--- Start Extracted records ---

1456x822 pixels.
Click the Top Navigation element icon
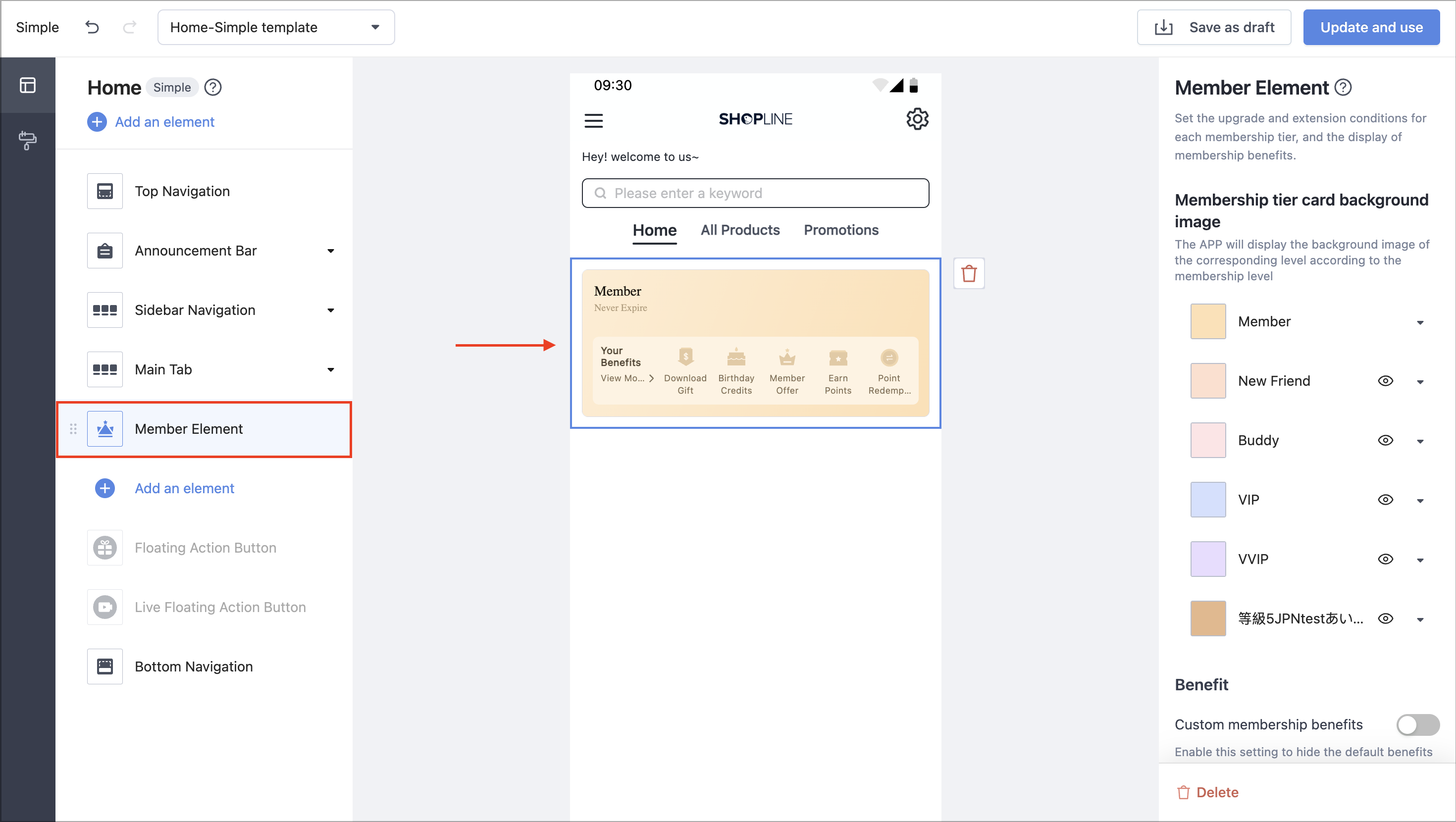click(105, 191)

--- End Extracted records ---
--- Start Extracted records ---

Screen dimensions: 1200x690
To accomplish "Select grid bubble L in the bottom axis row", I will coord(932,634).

--- End Extracted records ---

Task objective
Format the listing as a JSON list of strings, starting with the line that contains "1456x822 pixels." and continuing through the line that contains "click(105, 191)", both included, with one string per line and blank lines omitted. Leave the pictures out.

Response
[
  "1456x822 pixels.",
  "Click the Top Navigation element icon",
  "click(105, 191)"
]